The history of AI computing in recent decades follows a somewhat familiar script: brief bursts of industry-shifting breakthroughs followed by months or years of smaller incremental change with a fair share of controversy peppered in between. Today’s one of those watershed moments.
Alphabet-owned Deepmind on Thursday announced it’s releasing a database of predictions for virtually every protein currently known to science, an advancement that’s expected to significantly fast-track drug development and critical advancements in new technologies. The expanded database revealed this week increases the number of known, cataloged proteins included in Deepmind’s database by over 200x, from 1 million structures to around 200 million structures.

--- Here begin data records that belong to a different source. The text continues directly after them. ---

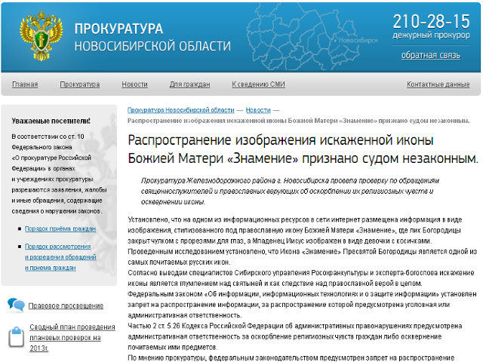Follow the Порядок приёма граждан link
The image size is (483, 362).
coord(60,228)
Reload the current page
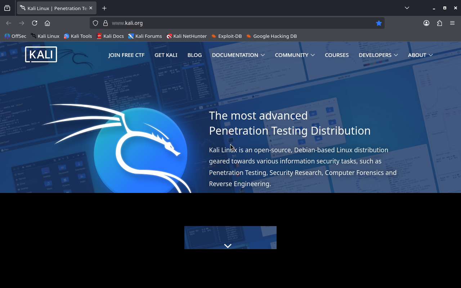Screen dimensions: 461x288 (35, 23)
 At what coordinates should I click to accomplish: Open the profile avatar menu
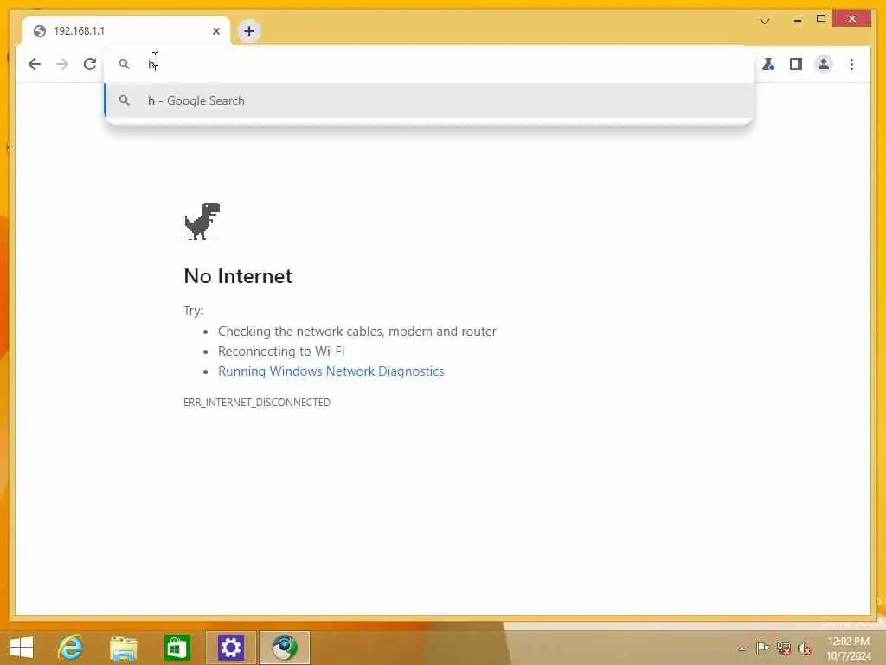coord(824,64)

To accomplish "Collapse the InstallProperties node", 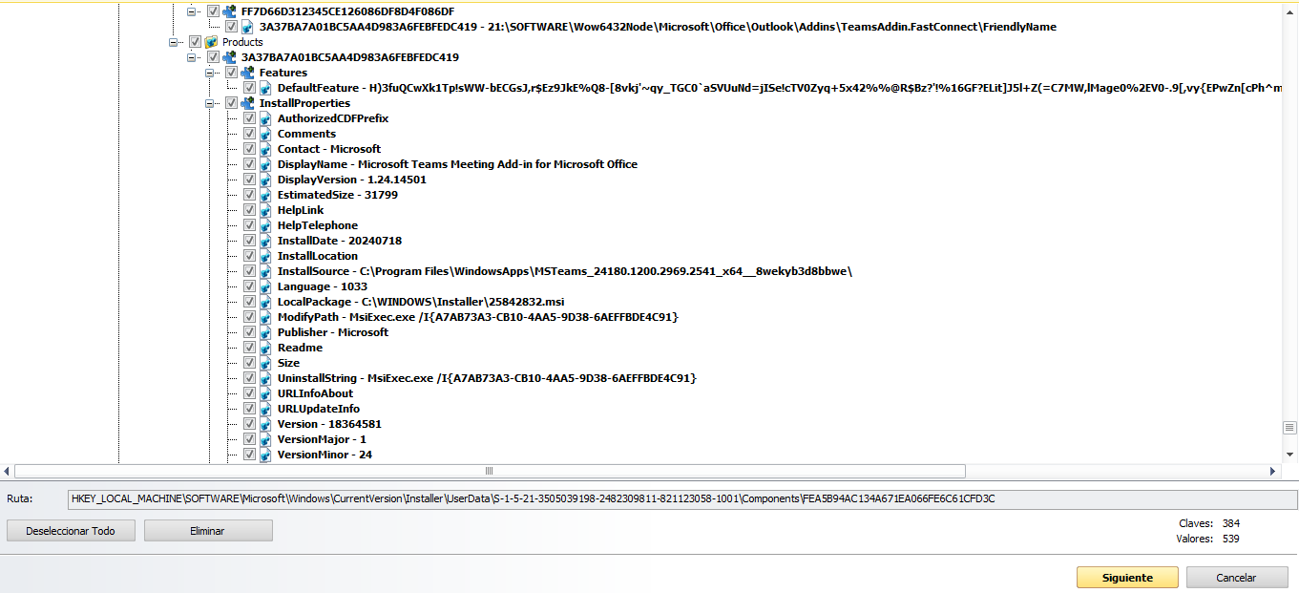I will (x=211, y=103).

Those predictions come via Deepmind’s AlphaFold AI software. Back in 2020, AlphaFold proved it could predict the shape of certain protein structures and create 3D models with unprecedented accuracy. Deepmind began publishing some of these structures on this open database last year, starting with the known structures of 20 species and 98% of all human proteins. Deepmind believes this week’s hefty expansion, which includes predicted structures for plants, bacteria, animals, and other organisms, could create new opportunities for scientists to advance research needed to address sustainability issues and food scarcity. Deepmind’s making all of the structures available for bulk download through Google’s Cloud Public Datasets.
Prior to AlphaFold, protein prediction reportedly involved time-consuming experimentation involving X-rays, microscopes, and other tools. In a statement, Scripps Research Translational Institute Founder and Director Eric Topol said AlphaFold has reduced the time to accurately predict the structure of a protein from months or years down to mere seconds.

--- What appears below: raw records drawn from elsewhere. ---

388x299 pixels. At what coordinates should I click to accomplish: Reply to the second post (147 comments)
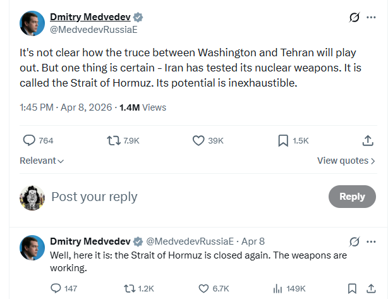[56, 288]
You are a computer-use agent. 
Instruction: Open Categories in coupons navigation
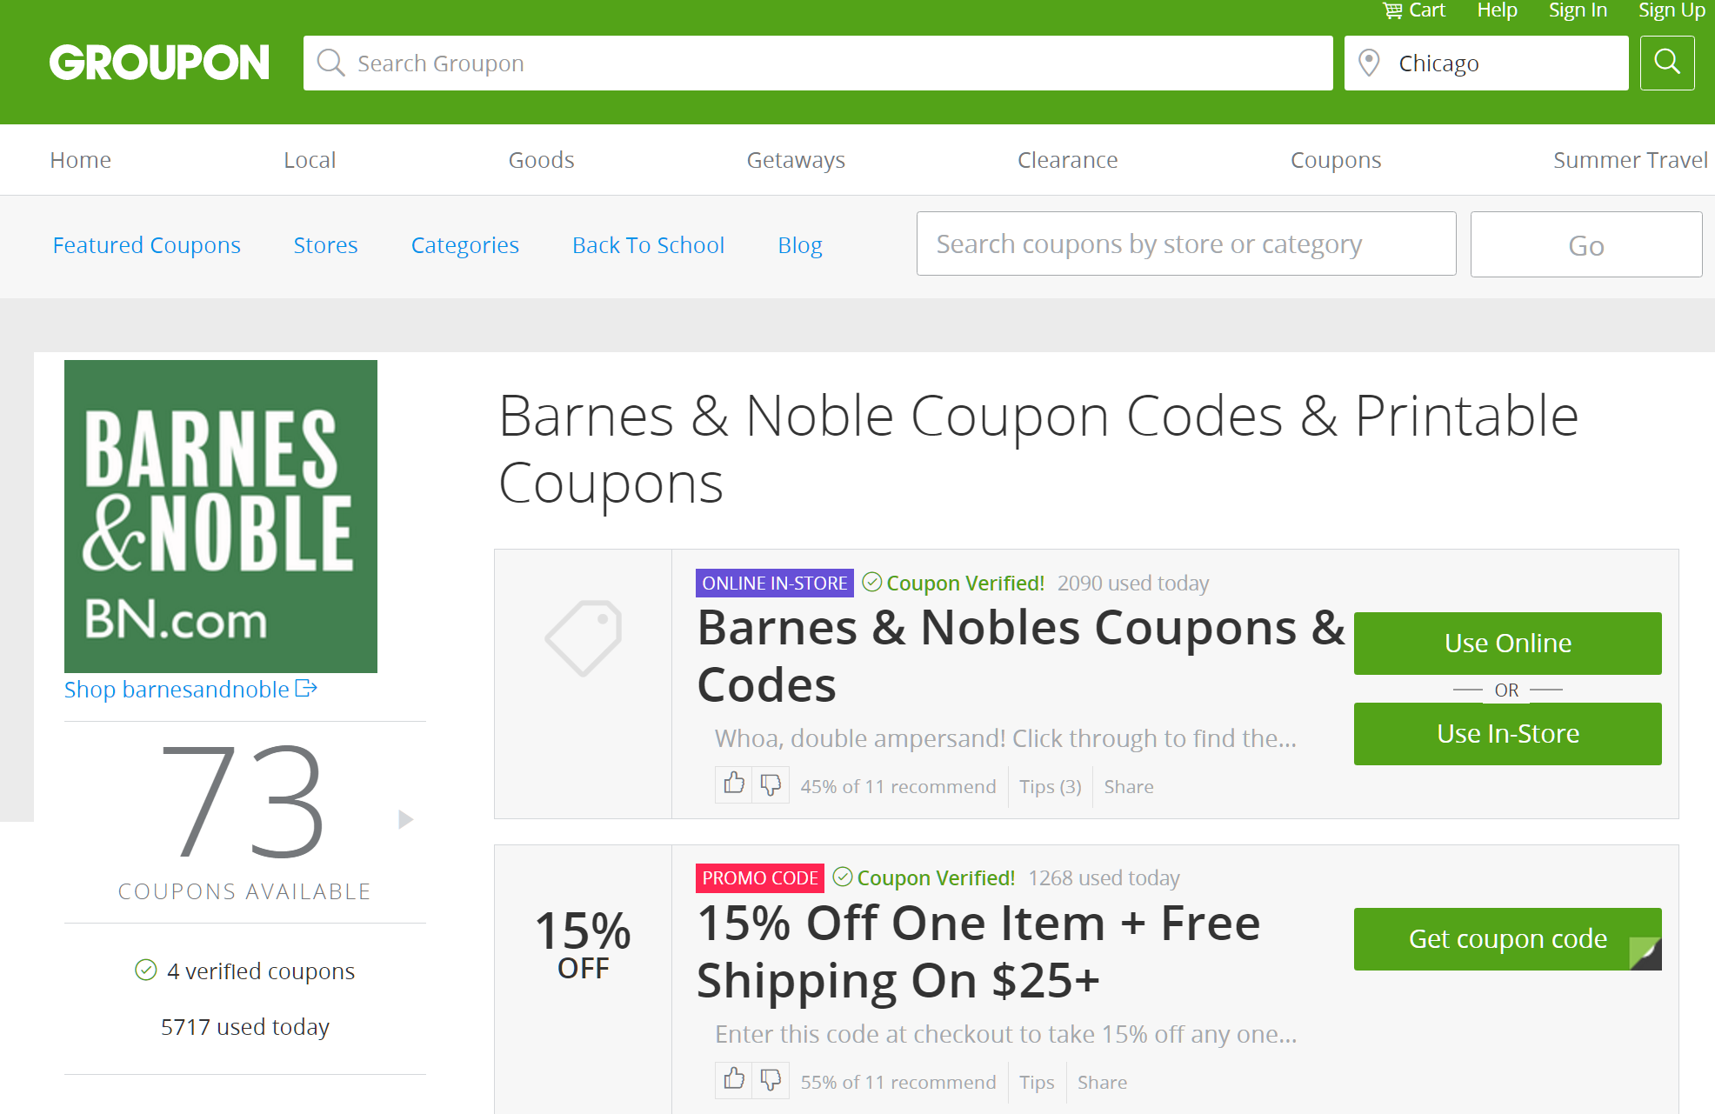[465, 245]
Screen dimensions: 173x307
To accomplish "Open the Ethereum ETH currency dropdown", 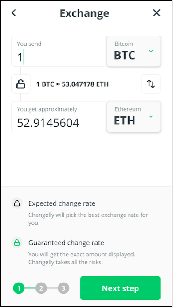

“AlphaFold has already accelerated and enabled massive discoveries, including cracking the structure of the nuclear pore complex,” Topol said. “And with this new addition of structures illuminating nearly the entire protein universe, we can expect more biological mysteries to be solved each day.”
The circles in the image below illustrate the scale of this week’s new additions. While the predicted protein structure for all of the organisms listed increased dramatically since last year, the largest chunk of data involves animals. That’s followed by plants and then shortly after by bacteria.
“This comes down to medicine, agriculture, biotech, everything,” European Bioinformatics Institute Director Emeritus Dame Janet Thornton said in a statement. “There are many applications. It’s [the database] like a shop you can go in and just get your favorite protein and look at it, instantly.”
Scientists worldwide have already begun using AlphaFold’s models to advance research in their fields. Naturally, Alphabet’s tried to get in on the action as well. Late last year, the conglomerate announced it had spun off a new company called Isomorphic Labs with the expressed purpose of taking revelations pulled from AlphaFold and using them to discover new pharmaceutical drugs. Ambitiously, Deepmind CEO Demis Hassabis claimed the project could, “reimagine the entire drug discovery process from first principles with an AI-first approach.”